This dataset contains the annotated facts used to run the experiments presented in our paper "Few-Shot Knowledge Validation Using Rules" (WWW'21). It includes 26 annotated rules (22 postitive, 4 negative) covering 23324 triples (instances) in its entirety. Both the rule and instance data are represented in the JSON format and are contained in the rules.json and instances.json files.
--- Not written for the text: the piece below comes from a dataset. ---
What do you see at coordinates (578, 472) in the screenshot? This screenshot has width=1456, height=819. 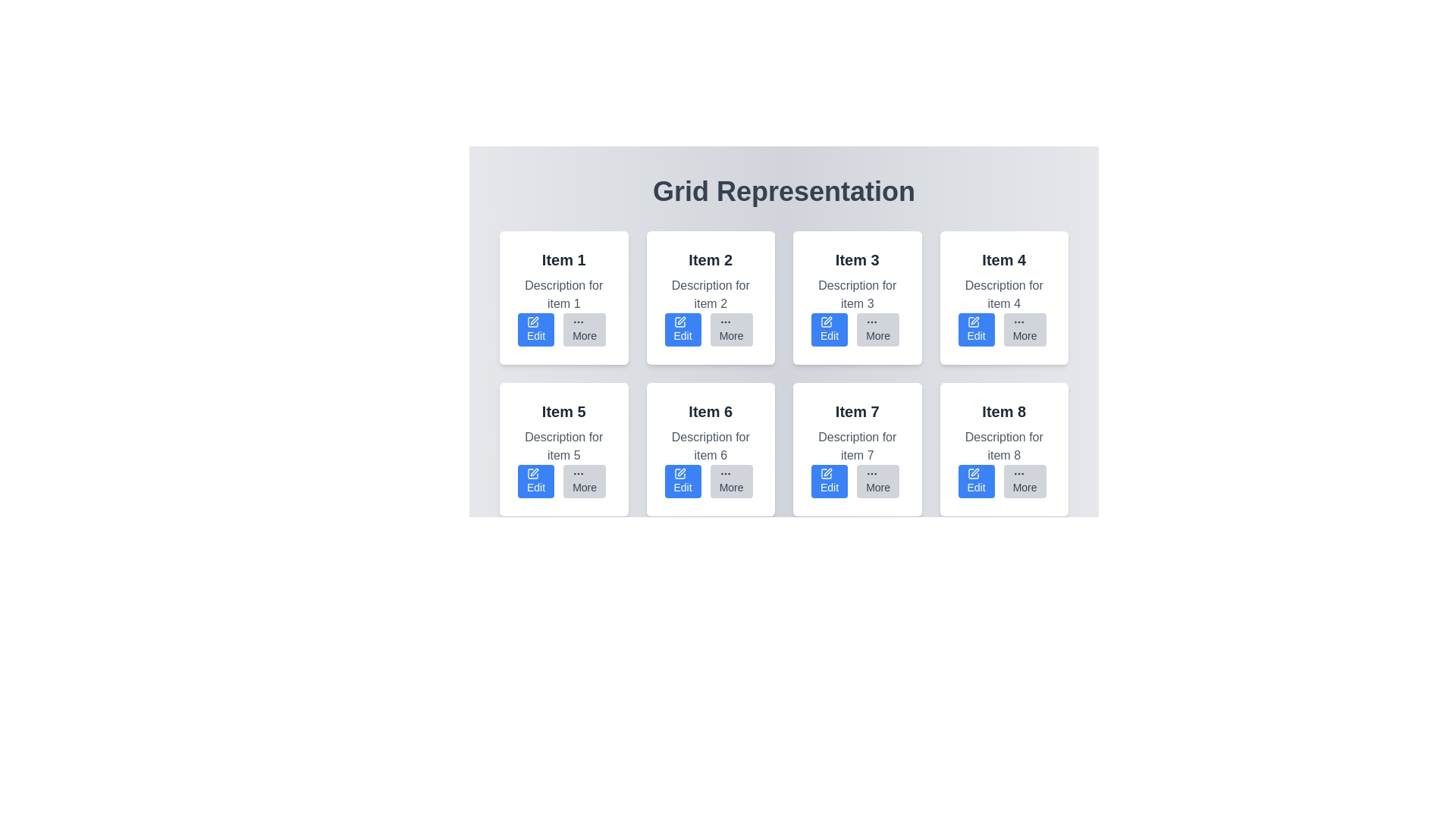 I see `the vertical ellipsis icon on the 'More' button located in the sixth card of the grid layout` at bounding box center [578, 472].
A brief description of the most important data fields is given below.
Rules (rules.json)
- _id - is a unique ObjectID for the rule (as automatically provided by MongoDB)
- rule_type - indicates whether the rule is positive or negative (true corresponds to positive, false to negative)
- premise - the premise of the rule
- conclusion - the conclusion of the rule
- query_pattern - the query pattern used to execute the rule
Instances / Triples (instances.json)
- _id - is a unique ObjectID for the instance (as automatically provided by MongoDB)
- rule - is a unique ObjectID that identifies the rule that generated this instance
- subj - the subject of the instance/triple
- pred - the predicate of the instance/triple
- obj - the object of the instance/triple
- correct - a boolean value indicating whether the fact is correct or incorrect (true corresponds to correct, false to incorrect)
- label - an integer value indicating whether the fact is correct or incorrect (1 corresponds to correct, 0 to incorrect)
- score - was intended for future experiments and can be safely ignored.